Dear Community,
What is the best way to identify problematic license that is calculating a huge overspend value. What is your best practice to make good use of this feature?
Appreciate your support.
Victor
Feb 27, 2020 02:39 PM
@Victor_MacBeath , I believe the suggestion from @mfranz is valid.
On the product side, I can tell you that we are currently undertaking a project to revamp our FNMS Analytics capabilities. We are working with a number of customer stakeholders to define dashboards, reports and visualizations to deliver out of the box value to customers. Whether you are using our Cloud or on premises version, you will be able to take advantage of these visualizations. We expect to start delivering these visualizations incrementally over the next few months.
Feb 28, 2020 11:03 AM
Hi Victor,
I think the existing report is sufficient to identify problematic licenses, especially as the treshold can be changed. To make good use this information, I would recommend categorizing the use cases for these licenses. And this is not a technical process, but an organizational. What could be the reason for the overspend?
From there, depending on the category, you might want to take appropriate actions.
As always, scope is important. So it might make sense prioritizing the licenses not by the amount of unused entitlements, but by the potential financial impact. A custom report could help with that (or exporting to Excel and multiplying "Shortfall/Availability" with "Override unit price").
Best regards,
Markward
Feb 28, 2020 02:51 AM
@Victor_MacBeath , I believe the suggestion from @mfranz is valid.

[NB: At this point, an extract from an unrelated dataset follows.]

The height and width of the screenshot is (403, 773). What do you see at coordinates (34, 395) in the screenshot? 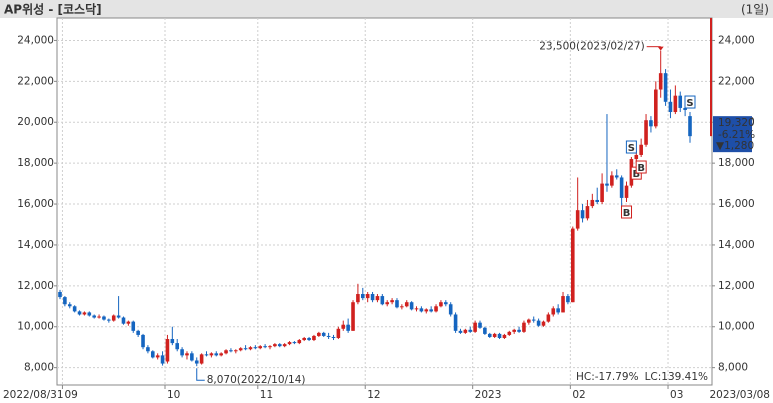
I see `x-start-label: 2022/08/31` at bounding box center [34, 395].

On the product side, I can tell you that we are currently undertaking a project to revamp our FNMS Analytics capabilities. We are working with a number of customer stakeholders to define dashboards, reports and visualizations to deliver out of the box value to customers. Whether you are using our Cloud or on premises version, you will be able to take advantage of these visualizations. We expect to start delivering these visualizations incrementally over the next few months.